Des scientifiques découvrent une manière totalement différente de combattre les virus

Pendant des décennies, la médecine antivirale a surtout fonctionné en visant le virus lui-même, en bloquant les protéines qu'il utilise pour entrer dans les cellules, copier son matériel génétique ou assembler de nouvelles particules. Des chercheurs ont désormais décrit une stratégie totalement différente, qui cible le processus cellulaire exploité par les virus plutôt que l'envahisseur directement, selon un résumé publié par Science Daily.
La distinction paraît technique mais elle touche au cœur de la difficulté à traiter les infections virales. Les virus sont minimalistes par conception, portant peu de leur propre machinerie et détournant plutôt les outils de la cellule hôte pour se reproduire. Les médicaments classiques qui attaquent les protéines virales peuvent être très efficaces, mais ils offrent aussi au virus une cible claire autour de laquelle muter, d'où l'émergence de la résistance.
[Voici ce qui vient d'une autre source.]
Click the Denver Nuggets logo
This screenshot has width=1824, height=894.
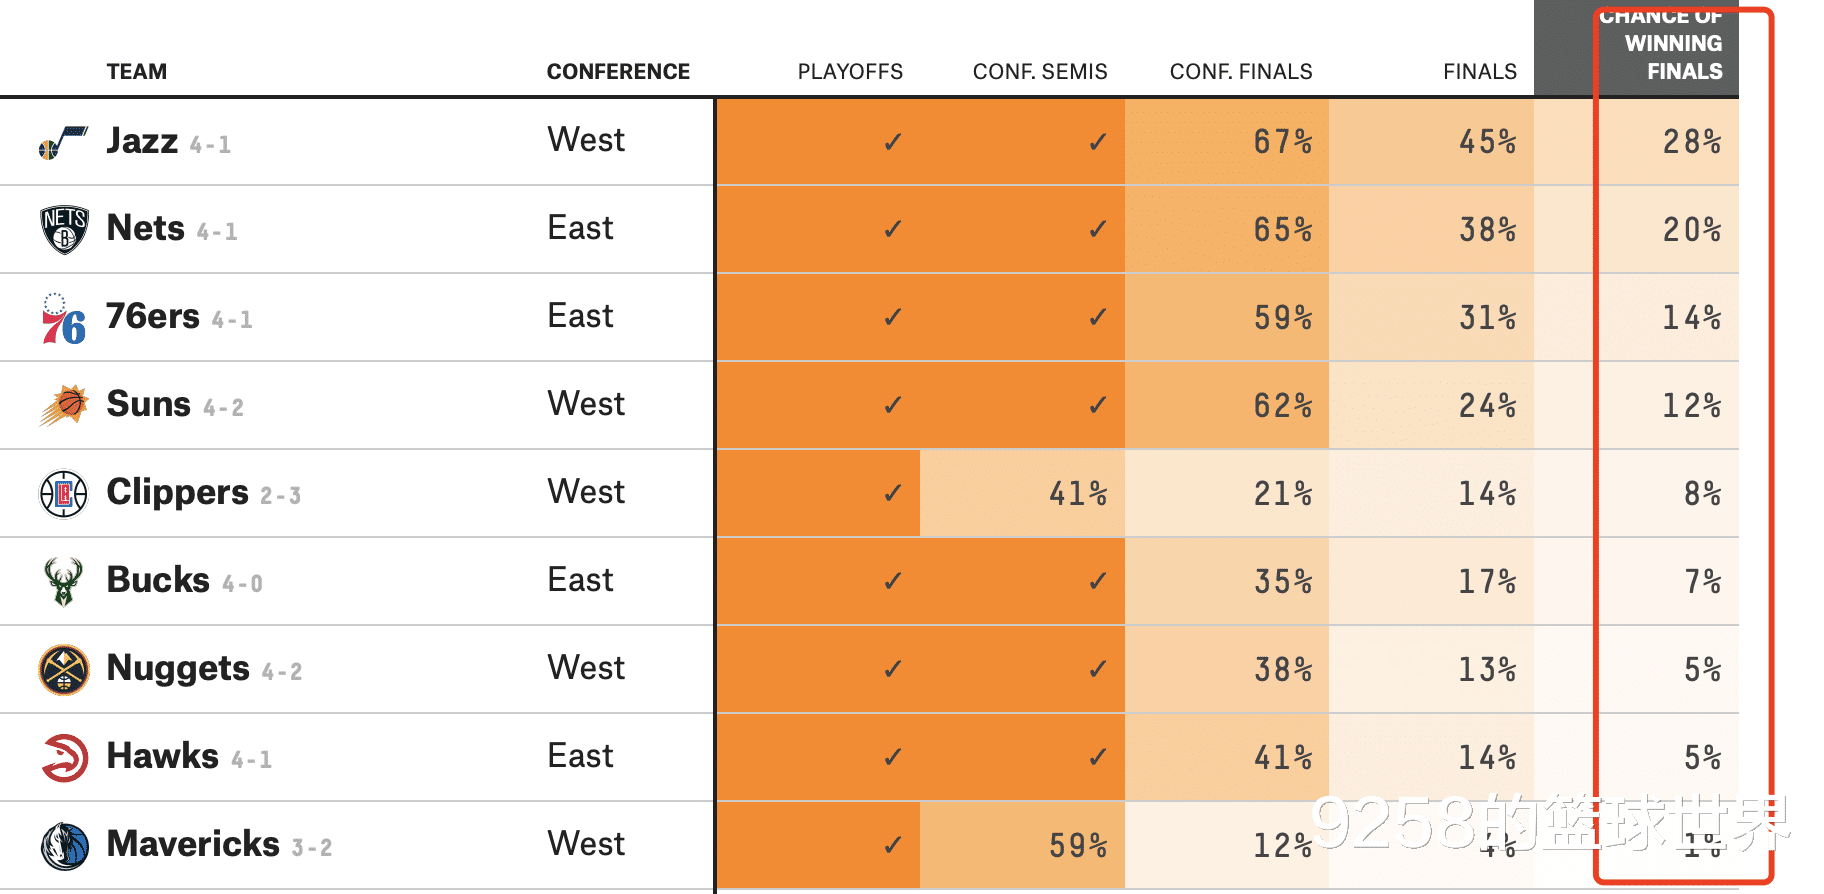(64, 669)
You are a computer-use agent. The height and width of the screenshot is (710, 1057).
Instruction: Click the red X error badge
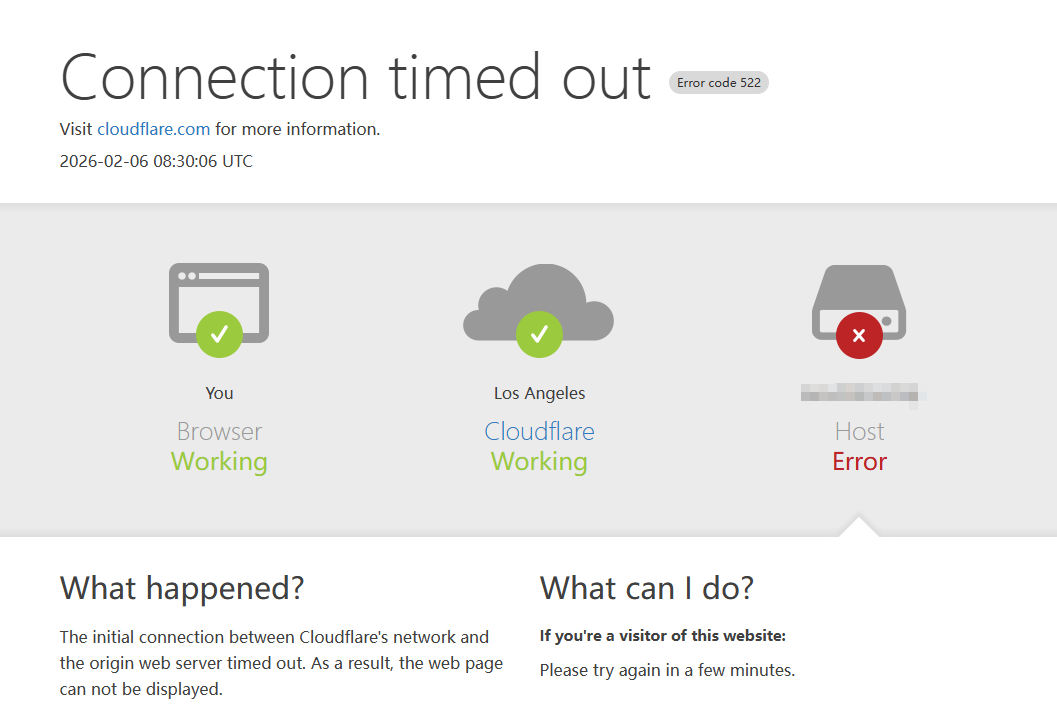[859, 336]
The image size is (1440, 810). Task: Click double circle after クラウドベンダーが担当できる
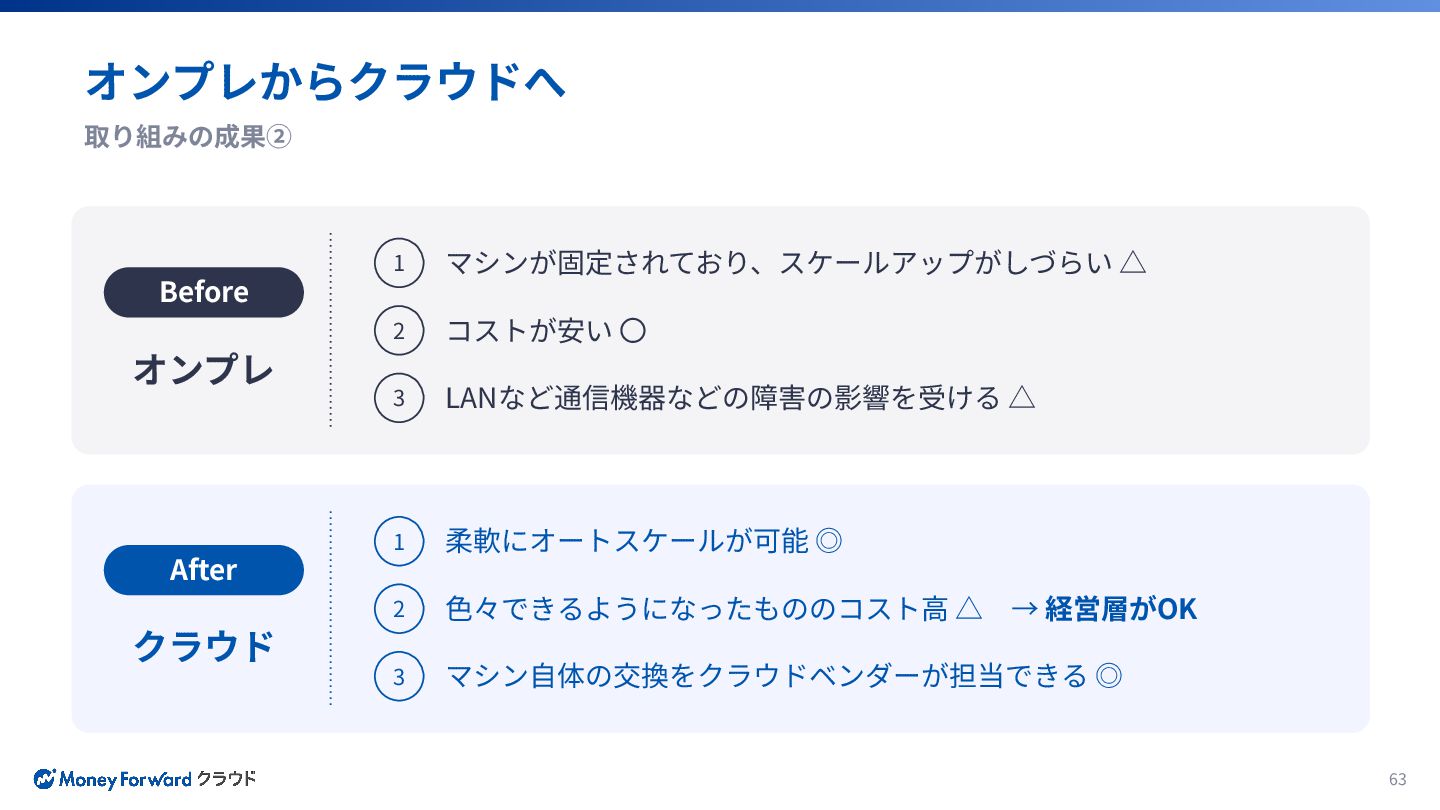1109,676
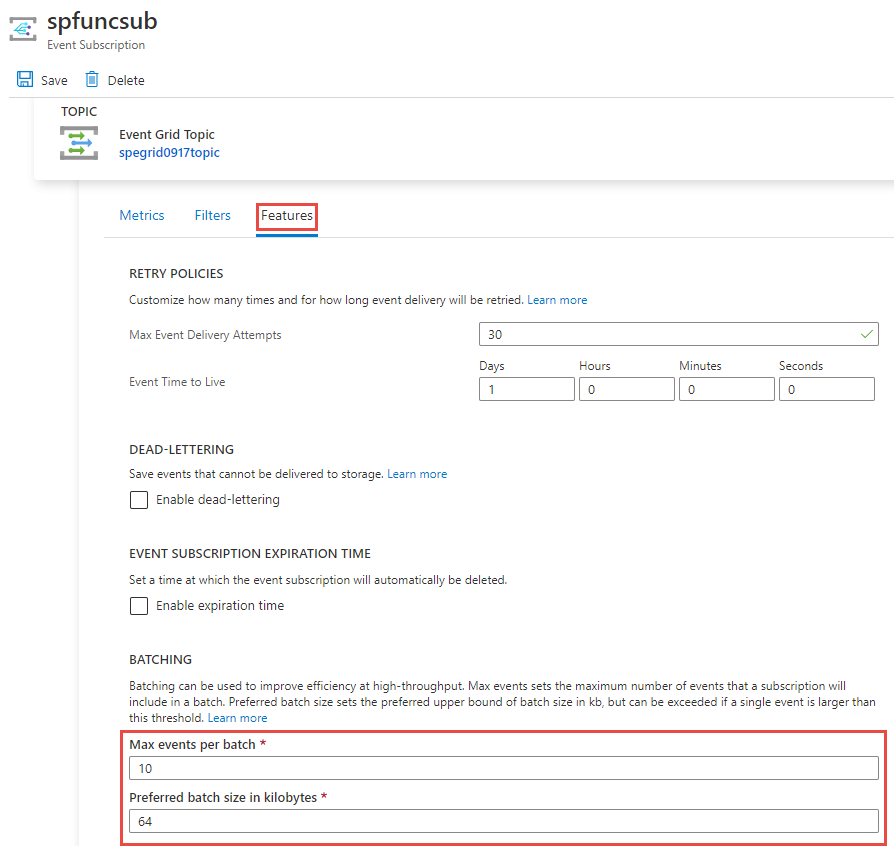
Task: Click Learn more under Batching
Action: pos(237,717)
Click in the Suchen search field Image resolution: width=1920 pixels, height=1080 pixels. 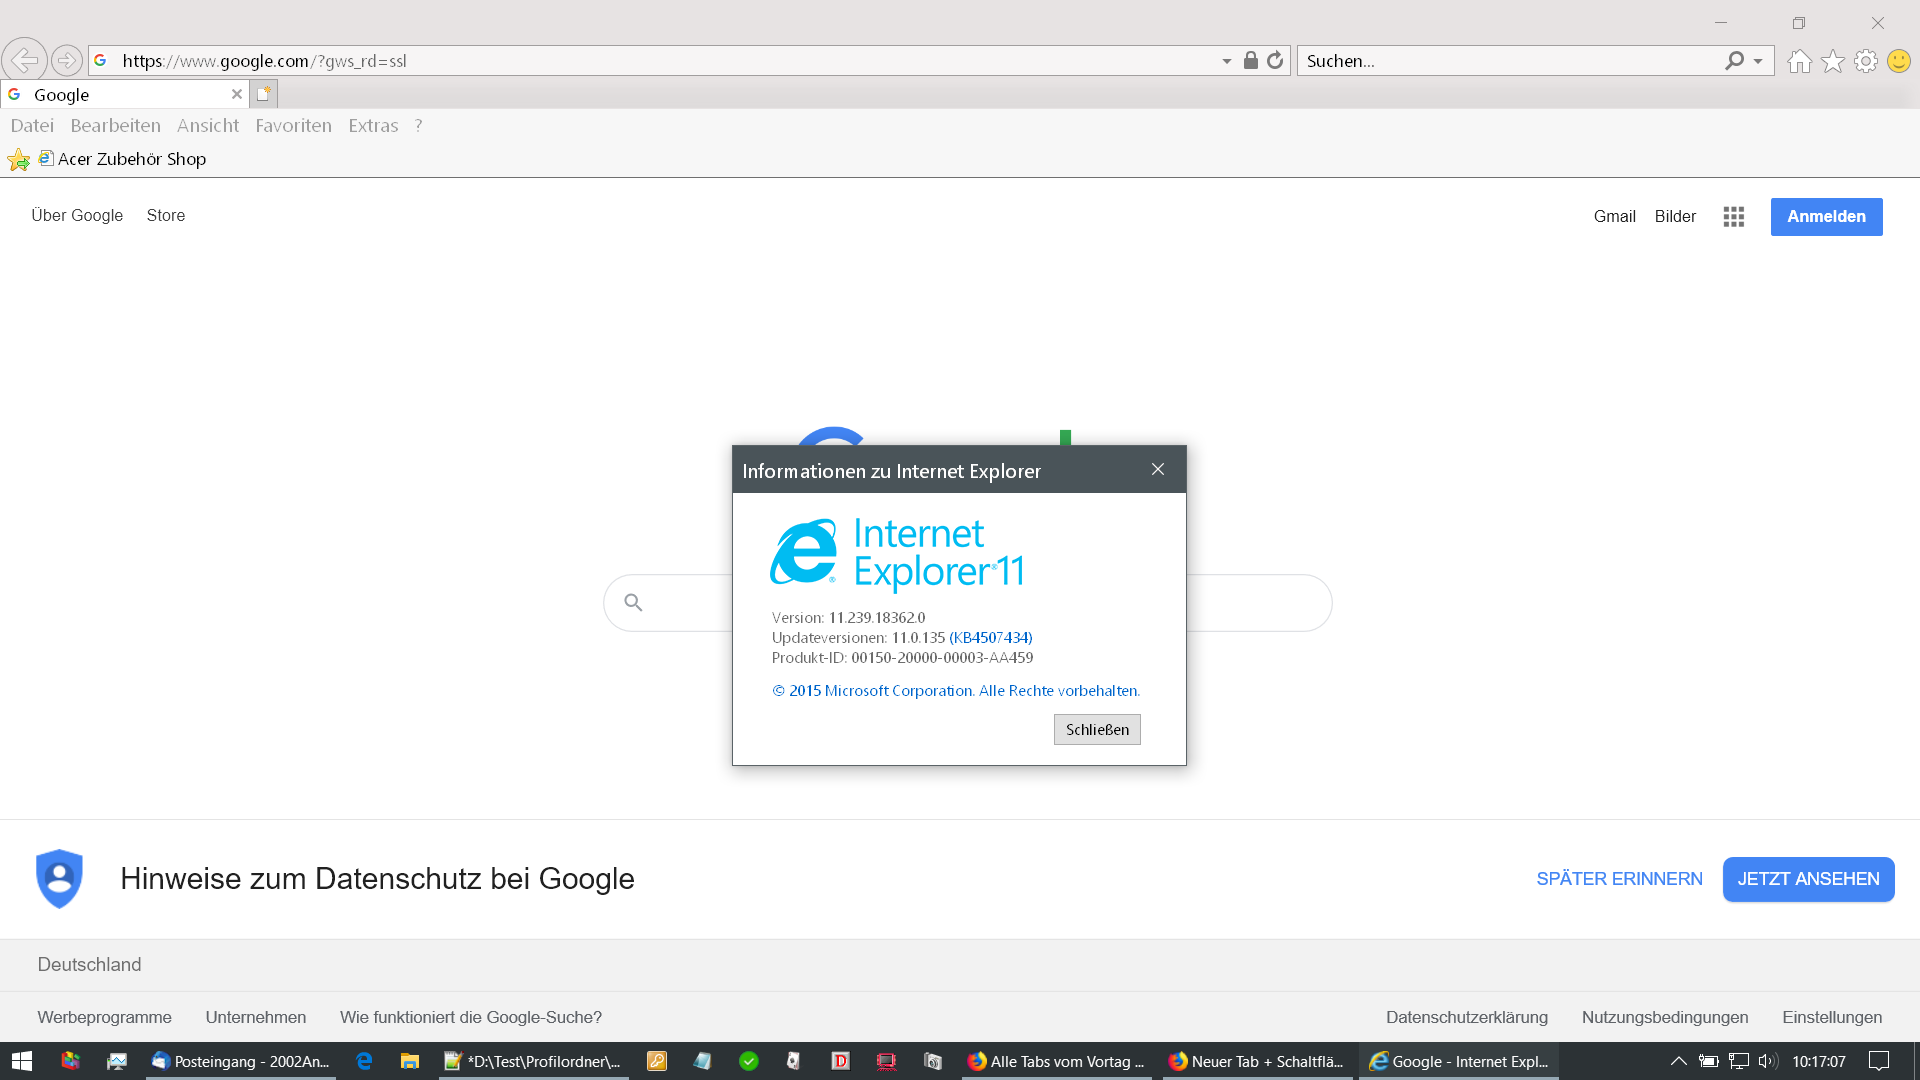[1505, 61]
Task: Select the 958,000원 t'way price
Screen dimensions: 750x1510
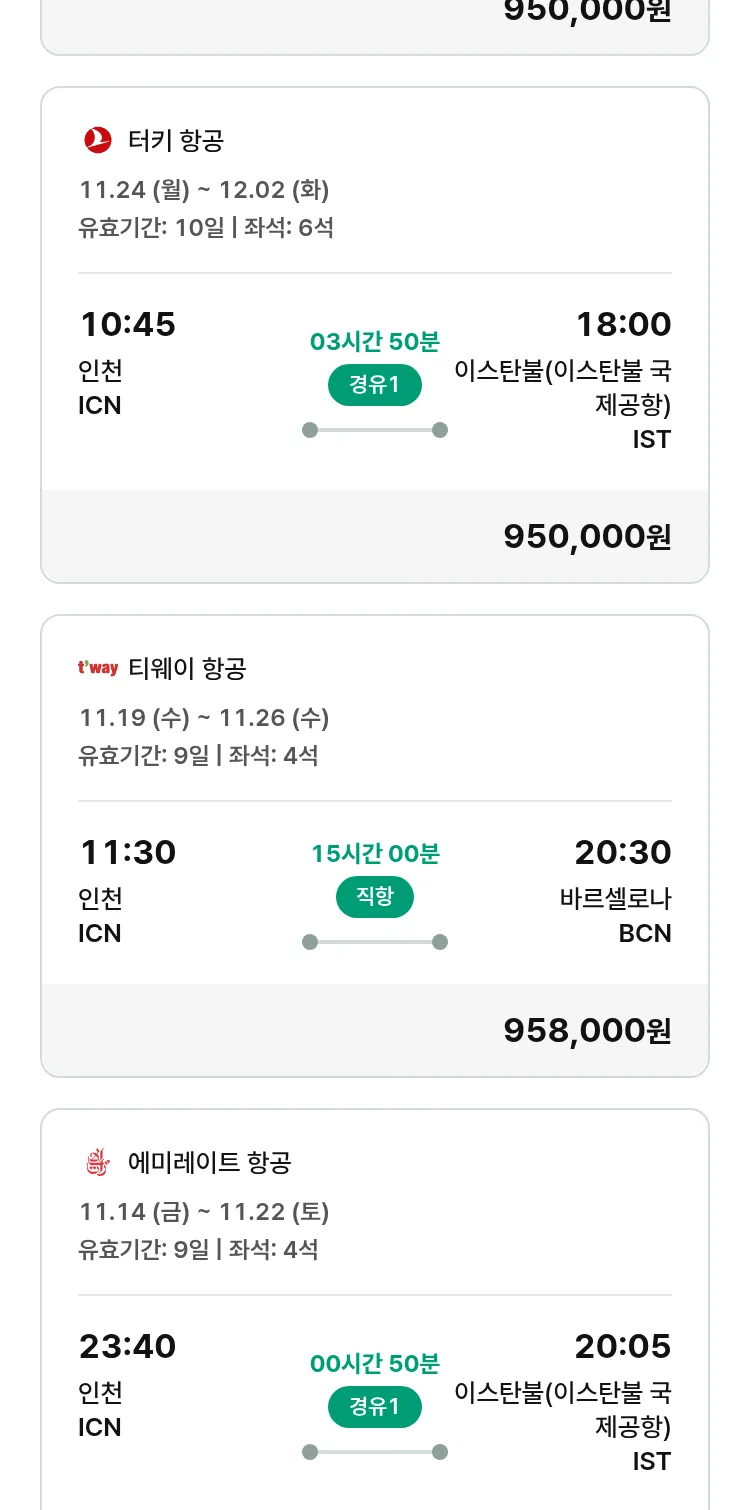Action: pos(587,1030)
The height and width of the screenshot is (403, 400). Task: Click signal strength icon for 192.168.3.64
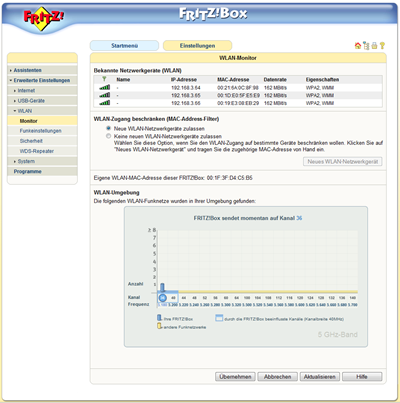(x=105, y=87)
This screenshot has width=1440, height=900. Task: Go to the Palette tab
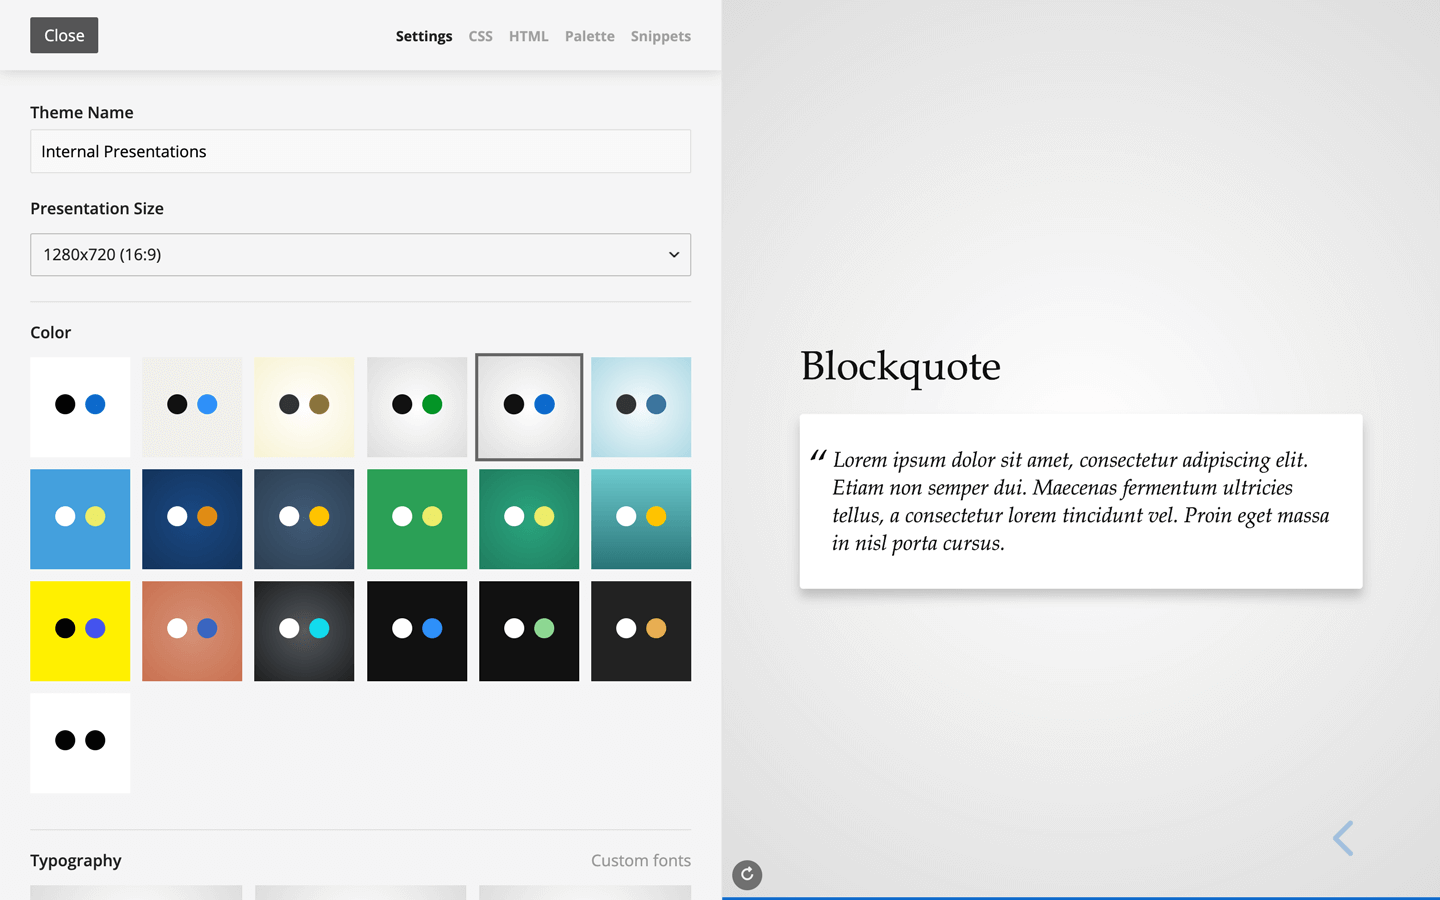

La nouvelle approche renverse cette logique. Au lieu d'attaquer une partie du virus, les chercheurs se sont concentrés sur une étape de la cellule hôte dont le virus dépend pour se répliquer. En interférant avec ce processus emprunté, la stratégie vise à stopper l'infection sans offrir au virus une protéine évidente dont s'affranchir par l'évolution.
Il existe une raison convaincante de penser que cela pourrait être plus durable. Comme la cible appartient à l'hôte et non au virus, une mutation du génome viral a moins de chances de restaurer la capacité de l'agent pathogène à se propager. En principe, un tel traitement pourrait aussi agir contre plusieurs virus différents reposant sur la même étape cellulaire, une propriété que les scientifiques appellent activité à large spectre.
Ce potentiel à large spectre est l'un des objectifs les plus recherchés du domaine. La plupart des antiviraux sont étroits, développés contre un virus précis, ce qui oblige le monde à créer de nouveaux médicaments chaque fois qu'un pathogène inédit apparaît. Un traitement visant un processus hôte partagé pourrait, en théorie, être prêt à être déployé contre une gamme de menaces.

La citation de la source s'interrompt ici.